■ Required work
Quote the whole listing below word for word, but leave out any pictures.

■ The data
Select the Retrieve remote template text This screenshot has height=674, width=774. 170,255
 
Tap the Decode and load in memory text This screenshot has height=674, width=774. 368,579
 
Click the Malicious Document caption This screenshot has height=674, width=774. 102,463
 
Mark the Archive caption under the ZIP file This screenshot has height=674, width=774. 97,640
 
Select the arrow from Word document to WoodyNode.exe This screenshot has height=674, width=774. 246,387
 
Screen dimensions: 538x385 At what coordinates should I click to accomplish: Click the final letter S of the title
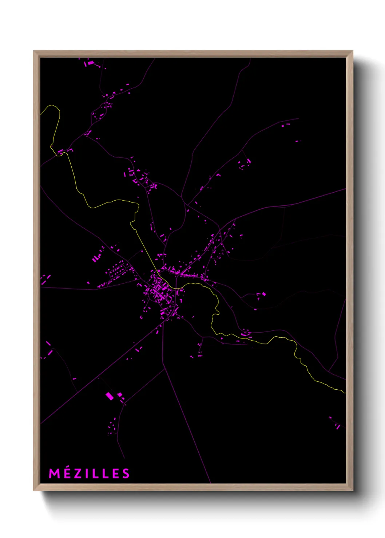(x=126, y=473)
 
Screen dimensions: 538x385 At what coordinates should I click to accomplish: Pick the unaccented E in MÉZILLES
(x=115, y=473)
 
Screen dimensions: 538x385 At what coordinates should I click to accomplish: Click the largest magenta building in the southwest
(x=110, y=396)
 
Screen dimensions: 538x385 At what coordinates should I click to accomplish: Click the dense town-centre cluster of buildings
(x=160, y=291)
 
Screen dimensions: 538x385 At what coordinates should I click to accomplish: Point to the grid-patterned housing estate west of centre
(x=119, y=271)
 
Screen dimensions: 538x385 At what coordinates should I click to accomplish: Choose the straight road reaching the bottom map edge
(x=193, y=436)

■ Written response
Select the Retrieve remote template text This screenshot has height=674, width=774. 170,255
 
Tap the Decode and load in memory text This screenshot has height=674, width=774. 368,579
 
Click the Malicious Document caption This screenshot has height=674, width=774. 102,463
 
Mark the Archive caption under the ZIP file This screenshot has height=674, width=774. 97,640
 
Select the arrow from Word document to WoodyNode.exe This screenshot has height=674, width=774. 246,387
 
Screen dimensions: 538x385 At what coordinates should I click to accomplish: Click the final letter S of the title
(x=126, y=473)
 
Screen dimensions: 538x385 At what coordinates should I click to accomplish: Pick the unaccented E in MÉZILLES
(x=115, y=473)
 
Screen dimensions: 538x385 At what coordinates should I click to accomplish: Click the largest magenta building in the southwest
(x=110, y=396)
 
Screen dimensions: 538x385 At what coordinates should I click to accomplish: Click the dense town-centre cluster of buildings
(x=160, y=291)
 
Screen dimensions: 538x385 At what coordinates should I click to accomplish: Point to the grid-patterned housing estate west of centre
(x=119, y=271)
 
Screen dimensions: 538x385 At what coordinates should I click to accomplish: Choose the straight road reaching the bottom map edge
(x=193, y=436)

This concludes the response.